■ TASK INPUTS:
- - - -

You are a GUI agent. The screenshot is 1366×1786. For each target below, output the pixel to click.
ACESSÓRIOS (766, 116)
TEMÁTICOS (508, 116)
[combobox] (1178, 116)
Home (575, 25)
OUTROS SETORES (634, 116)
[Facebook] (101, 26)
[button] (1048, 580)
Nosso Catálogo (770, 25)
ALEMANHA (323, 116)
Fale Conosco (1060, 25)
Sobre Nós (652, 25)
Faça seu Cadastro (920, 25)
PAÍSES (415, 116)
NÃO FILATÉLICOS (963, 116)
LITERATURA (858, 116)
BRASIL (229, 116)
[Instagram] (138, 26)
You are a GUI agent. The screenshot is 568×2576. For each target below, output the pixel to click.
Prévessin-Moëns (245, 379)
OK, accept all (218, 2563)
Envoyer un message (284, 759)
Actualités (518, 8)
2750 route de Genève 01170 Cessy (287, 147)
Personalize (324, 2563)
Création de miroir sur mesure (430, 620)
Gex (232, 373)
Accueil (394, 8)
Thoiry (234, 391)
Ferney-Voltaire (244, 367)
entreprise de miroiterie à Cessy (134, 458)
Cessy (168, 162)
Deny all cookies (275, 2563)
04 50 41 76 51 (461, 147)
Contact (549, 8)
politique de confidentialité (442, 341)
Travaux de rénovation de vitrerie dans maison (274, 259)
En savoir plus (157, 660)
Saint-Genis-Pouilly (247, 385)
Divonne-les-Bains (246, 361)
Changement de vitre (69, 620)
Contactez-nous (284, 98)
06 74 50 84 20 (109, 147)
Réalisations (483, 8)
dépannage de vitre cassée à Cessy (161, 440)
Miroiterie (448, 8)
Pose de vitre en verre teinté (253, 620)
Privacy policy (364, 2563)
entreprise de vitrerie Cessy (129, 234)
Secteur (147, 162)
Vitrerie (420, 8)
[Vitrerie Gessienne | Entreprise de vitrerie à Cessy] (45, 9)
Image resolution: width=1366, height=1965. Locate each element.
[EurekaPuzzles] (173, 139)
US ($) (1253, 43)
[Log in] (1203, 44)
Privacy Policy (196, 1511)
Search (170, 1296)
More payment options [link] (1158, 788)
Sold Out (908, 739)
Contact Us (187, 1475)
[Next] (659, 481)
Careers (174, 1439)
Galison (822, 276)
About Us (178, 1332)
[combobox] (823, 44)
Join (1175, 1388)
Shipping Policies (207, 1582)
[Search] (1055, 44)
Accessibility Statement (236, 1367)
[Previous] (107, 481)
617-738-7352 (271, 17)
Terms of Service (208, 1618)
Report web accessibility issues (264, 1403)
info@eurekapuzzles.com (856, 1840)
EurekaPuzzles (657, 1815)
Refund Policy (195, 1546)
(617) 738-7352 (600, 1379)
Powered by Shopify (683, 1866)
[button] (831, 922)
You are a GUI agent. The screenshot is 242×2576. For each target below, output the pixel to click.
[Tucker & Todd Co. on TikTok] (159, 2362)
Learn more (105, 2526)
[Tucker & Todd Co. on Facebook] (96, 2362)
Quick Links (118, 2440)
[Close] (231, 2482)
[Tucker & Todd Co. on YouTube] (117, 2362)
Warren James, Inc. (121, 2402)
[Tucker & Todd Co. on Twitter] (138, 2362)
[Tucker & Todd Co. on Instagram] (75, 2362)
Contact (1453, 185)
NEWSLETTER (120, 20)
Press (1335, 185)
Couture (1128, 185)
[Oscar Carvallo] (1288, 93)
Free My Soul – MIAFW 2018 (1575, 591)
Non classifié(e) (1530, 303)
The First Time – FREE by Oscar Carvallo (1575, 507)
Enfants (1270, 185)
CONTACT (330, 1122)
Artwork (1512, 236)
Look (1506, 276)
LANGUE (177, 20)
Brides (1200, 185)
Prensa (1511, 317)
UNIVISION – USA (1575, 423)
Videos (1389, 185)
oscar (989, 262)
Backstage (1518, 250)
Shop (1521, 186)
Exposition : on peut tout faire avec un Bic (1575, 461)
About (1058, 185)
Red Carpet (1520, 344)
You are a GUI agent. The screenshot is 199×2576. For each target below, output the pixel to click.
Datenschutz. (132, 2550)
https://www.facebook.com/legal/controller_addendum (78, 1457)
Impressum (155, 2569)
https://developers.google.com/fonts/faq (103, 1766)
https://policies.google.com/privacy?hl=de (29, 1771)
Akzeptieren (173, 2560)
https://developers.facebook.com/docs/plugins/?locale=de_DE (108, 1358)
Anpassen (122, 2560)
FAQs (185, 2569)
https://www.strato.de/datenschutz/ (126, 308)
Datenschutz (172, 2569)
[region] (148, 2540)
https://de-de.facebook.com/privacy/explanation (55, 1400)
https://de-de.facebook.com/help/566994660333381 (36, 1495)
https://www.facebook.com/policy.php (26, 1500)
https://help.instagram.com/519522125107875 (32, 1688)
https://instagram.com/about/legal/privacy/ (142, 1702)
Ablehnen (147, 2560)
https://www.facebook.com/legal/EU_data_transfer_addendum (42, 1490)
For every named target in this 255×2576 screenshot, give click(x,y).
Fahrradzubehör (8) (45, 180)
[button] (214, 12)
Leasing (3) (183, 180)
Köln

- - - -

■ WHAT TO WORK ON: Each line of the data must be written out exactly as it appears.

■ SOLUTION TO THIS TASK:
You are a GUI agent. The screenshot is 1366×1786. For each target below, output the pixel to click.
ACESSÓRIOS (766, 116)
TEMÁTICOS (508, 116)
[combobox] (1178, 116)
Home (575, 25)
OUTROS SETORES (634, 116)
[Facebook] (101, 26)
[button] (1048, 580)
Nosso Catálogo (770, 25)
ALEMANHA (323, 116)
Fale Conosco (1060, 25)
Sobre Nós (652, 25)
Faça seu Cadastro (920, 25)
PAÍSES (415, 116)
NÃO FILATÉLICOS (963, 116)
LITERATURA (858, 116)
BRASIL (229, 116)
[Instagram] (138, 26)
You are a GUI agent. The screenshot is 568×2576. For each target below, output the pixel to click.
Prévessin-Moëns (245, 379)
OK, accept all (218, 2563)
Envoyer un message (284, 759)
Actualités (518, 8)
2750 route de Genève 01170 Cessy (287, 147)
Personalize (324, 2563)
Création de miroir sur mesure (430, 620)
Gex (232, 373)
Accueil (394, 8)
Thoiry (234, 391)
Ferney-Voltaire (244, 367)
entreprise de miroiterie à Cessy (134, 458)
Cessy (168, 162)
Deny all cookies (275, 2563)
04 50 41 76 51 (461, 147)
Contact (549, 8)
politique de confidentialité (442, 341)
Travaux de rénovation de vitrerie dans maison (274, 259)
En savoir plus (157, 660)
Saint-Genis-Pouilly (247, 385)
Divonne-les-Bains (246, 361)
Changement de vitre (69, 620)
Contactez-nous (284, 98)
06 74 50 84 20 (109, 147)
Réalisations (483, 8)
dépannage de vitre cassée à Cessy (161, 440)
Miroiterie (448, 8)
Pose de vitre en verre teinté (253, 620)
Privacy policy (364, 2563)
entreprise de vitrerie Cessy (129, 234)
Secteur (147, 162)
Vitrerie (420, 8)
[Vitrerie Gessienne | Entreprise de vitrerie à Cessy] (45, 9)
Image resolution: width=1366, height=1965. Locate each element.
[EurekaPuzzles] (173, 139)
US ($) (1253, 43)
[Log in] (1203, 44)
Privacy Policy (196, 1511)
Search (170, 1296)
More payment options [link] (1158, 788)
Sold Out (908, 739)
Contact Us (187, 1475)
[Next] (659, 481)
Careers (174, 1439)
Galison (822, 276)
About Us (178, 1332)
[combobox] (823, 44)
Join (1175, 1388)
Shipping Policies (207, 1582)
[Search] (1055, 44)
Accessibility Statement (236, 1367)
[Previous] (107, 481)
617-738-7352 (271, 17)
Terms of Service (208, 1618)
Report web accessibility issues (264, 1403)
info@eurekapuzzles.com (856, 1840)
EurekaPuzzles (657, 1815)
Refund Policy (195, 1546)
(617) 738-7352 (600, 1379)
Powered by Shopify (683, 1866)
[button] (831, 922)
You are a GUI agent. The screenshot is 242×2576. For each target below, output the pixel to click.
[Tucker & Todd Co. on TikTok] (159, 2362)
Learn more (105, 2526)
[Tucker & Todd Co. on Facebook] (96, 2362)
Quick Links (118, 2440)
[Close] (231, 2482)
[Tucker & Todd Co. on YouTube] (117, 2362)
Warren James, Inc. (121, 2402)
[Tucker & Todd Co. on Twitter] (138, 2362)
[Tucker & Todd Co. on Instagram] (75, 2362)
Contact (1453, 185)
NEWSLETTER (120, 20)
Press (1335, 185)
Couture (1128, 185)
[Oscar Carvallo] (1288, 93)
Free My Soul – MIAFW 2018 (1575, 591)
Non classifié(e) (1530, 303)
The First Time – FREE by Oscar Carvallo (1575, 507)
Enfants (1270, 185)
CONTACT (330, 1122)
Artwork (1512, 236)
Look (1506, 276)
LANGUE (177, 20)
Brides (1200, 185)
Prensa (1511, 317)
UNIVISION – USA (1575, 423)
Videos (1389, 185)
oscar (989, 262)
Backstage (1518, 250)
Shop (1521, 186)
Exposition : on peut tout faire avec un Bic (1575, 461)
About (1058, 185)
Red Carpet (1520, 344)
You are a GUI agent. The screenshot is 199×2576. For each target below, output the pixel to click.
Datenschutz. (132, 2550)
https://www.facebook.com/legal/controller_addendum (78, 1457)
Impressum (155, 2569)
https://developers.google.com/fonts/faq (103, 1766)
https://policies.google.com/privacy?hl=de (29, 1771)
Akzeptieren (173, 2560)
https://developers.facebook.com/docs/plugins/?locale=de_DE (108, 1358)
Anpassen (122, 2560)
FAQs (185, 2569)
https://www.strato.de/datenschutz/ (126, 308)
Datenschutz (172, 2569)
[region] (148, 2540)
https://de-de.facebook.com/privacy/explanation (55, 1400)
https://de-de.facebook.com/help/566994660333381 (36, 1495)
https://www.facebook.com/policy.php (26, 1500)
https://help.instagram.com/519522125107875 (32, 1688)
https://instagram.com/about/legal/privacy/ (142, 1702)
Ablehnen (147, 2560)
https://www.facebook.com/legal/EU_data_transfer_addendum (42, 1490)
For every named target in this 255×2576 screenshot, give click(x,y).
Fahrradzubehör (8) (45, 180)
[button] (214, 12)
Leasing (3) (183, 180)
Köln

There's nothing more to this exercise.